The earlier work has often focused on learning skeleton-based information from their meaningful visual representations. However, the proposed architectures can not be generalized to the spatio-temporal skeleton joint information without excessive pre-preprocessing (Kındıroğlu et al., 2019). As several approaches have been proposed to model spatio-temporal graph-structured data for the traffic flow prediction problem in the literature (Li et al., 2019; Hou et al., 2021; Wu et al., 2021), proposed methods employ mixed GCN and LSTM architectures which are computationally inefficient for skeleton-based recognition tasks since approaches require modeling different topologies at each time step. To model the skeleton joint information, Yan et al. (2018) proposed ST-GCNs for learning both spatial and temporal dynamics of the human skeleton for the skeleton-based human action recognition task. In their work, authors adapted GCNs to operate and learn on graph-structured information for the spatio-temporal representation domain. After the success of ST-GCNs on the temporal modeling tasks, improvements have also been proposed to solve several drawbacks of ST-GCNs, such as occlusions and modeling the distant joint relationships (Wang et al., 2018; Si et al., 2019; Song et al., 2019, 2020; Zhang et al., 2019; Liu et al., 2020; Plizzari et al., 2021; Lee et al., 2022).

ST-GCN architecture has also been adapted into the SLR domain (de Amorim et al., 2019; Jiang et al., 2021; Tunga et al., 2021; Vazquez-Enriquez et al., 2021). de Amorim et al. (2019) have proposed adapting baseline ST-GCNs architecture into the SLR domain on a small subset of the ASLLVD-Skeleton dataset (Neidle et al., 2012).
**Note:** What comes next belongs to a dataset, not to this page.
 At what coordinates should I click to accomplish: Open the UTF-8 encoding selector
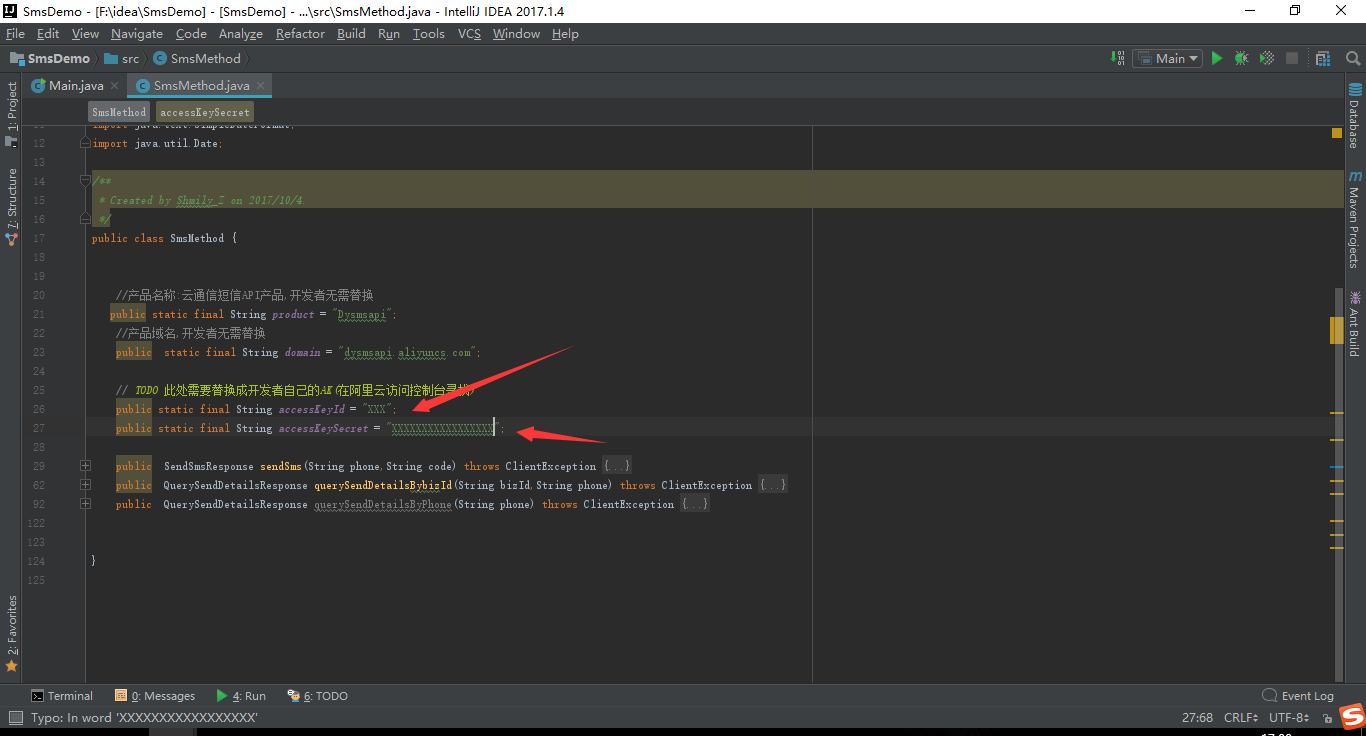coord(1288,717)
Jiang et al. (2021) followed a multi-modal ensemble approach in which they coupled the skeleton information with RGB frame, optical flow, and depth information. Moreover, Vazquez-Enriquez et al. (2021) employed a multi-scale variant of ST-GCNs on the AUTSL dataset. They investigated the effects of transfer learning on the isolated SLR task by focusing on training their architecture on AUTSL, WLASL, and LSE_UVIGO datasets (Doćıo-Fernández et al., 2020; Li et al., 2020; Sincan and Keles, 2020). More recently, Tunga et al. (2021) proposed a mixed GCN and Bidirectional Encoder Representations from Transformers (BERT) (Devlin et al., 2018) architecture to capture pose-based skeleton information and model temporal dependencies between each time step.

2.3. Temporal modeling

Due to its sequential nature, the SLR task requires temporal modeling to learn the structures of sign glosses varying over time. While the prior SL literature focuses more on techniques such as Hidden Markov Models (HMMs) for sequence modeling after extracting handcrafted features, recent studies follow the idea of employing 2D-3D CNN and RNN-based architectures in which frames or skeleton joint information are directly used (Aran, 2008; Camgöz et al., 2016a; Koller et al., 2016, 2019; Zhang et al., 2016; Mittal et al., 2019; Abdullahi and Chamnongthai, 2022; Samaan et al., 2022). More recently, Transformer based architectures have become popular on SLR and Sign Language Translation (SLT) tasks due to their success in domains such as Natural Language Processing (NLP) and Speech Processing (SP) (Vaswani et al., 2017; Camgoz et al., 2020b; Rastgoo et al., 2020; Boháček and Hrúz, 2022; Cao et al., 2022; Chen et al., 2022; Hrúz et al., 2022; Hu et al., 2022; Xie et al., 2023).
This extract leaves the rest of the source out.